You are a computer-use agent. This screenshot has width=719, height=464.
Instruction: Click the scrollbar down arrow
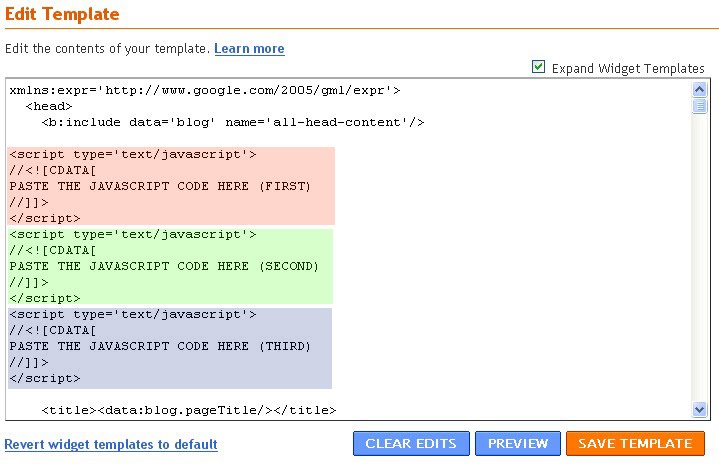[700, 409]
::::
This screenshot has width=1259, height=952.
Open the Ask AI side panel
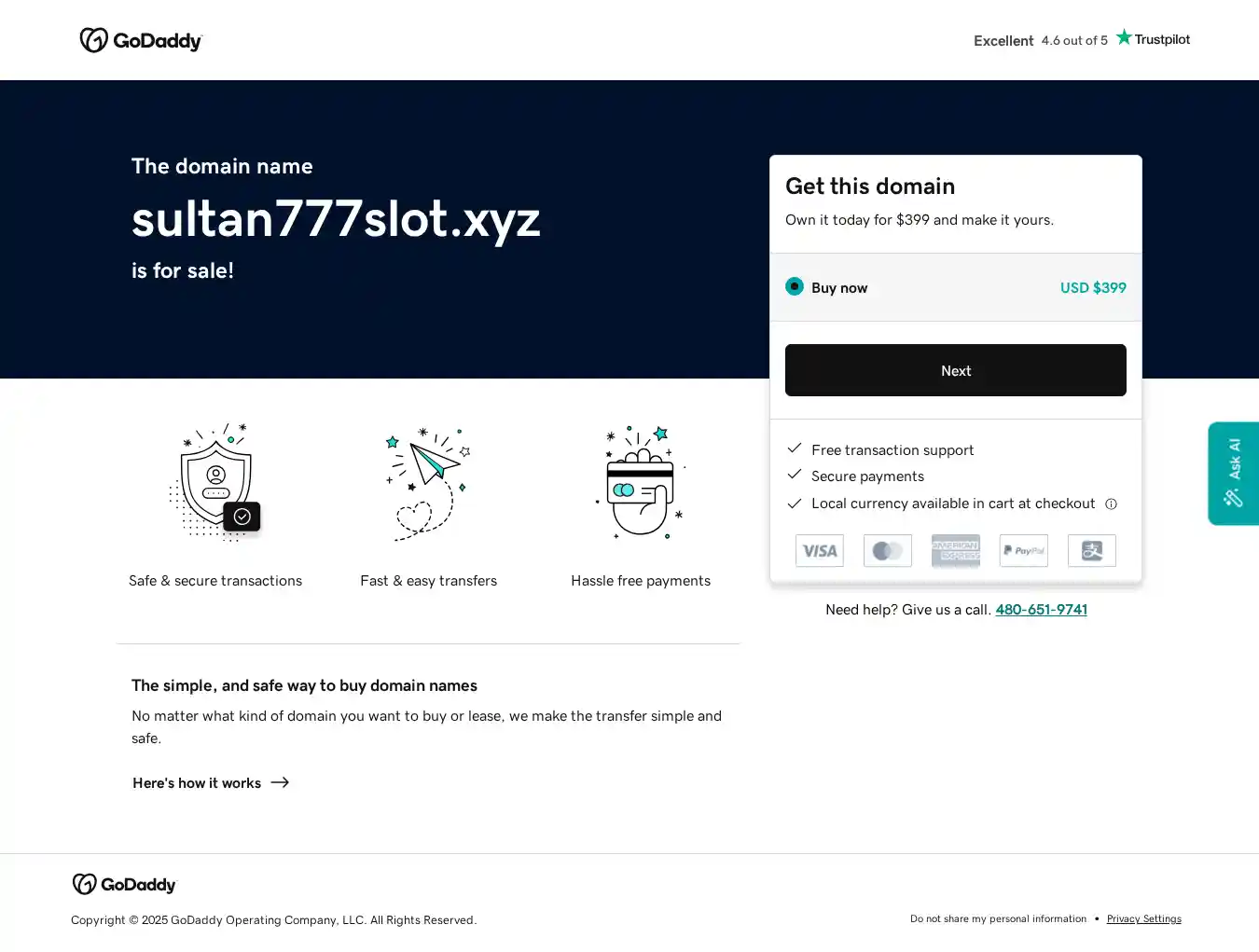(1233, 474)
::::
• **WHAT YOU NEED TO DO**:
Convert the records from the line containing "This screenshot has width=1259, height=952." through the line containing "(1233, 474)" into a JSON list of strings, one string per line, with the pictures left out.

• **RESPONSE BELOW**:
[
  "This screenshot has width=1259, height=952.",
  "Open the Ask AI side panel",
  "(1233, 474)"
]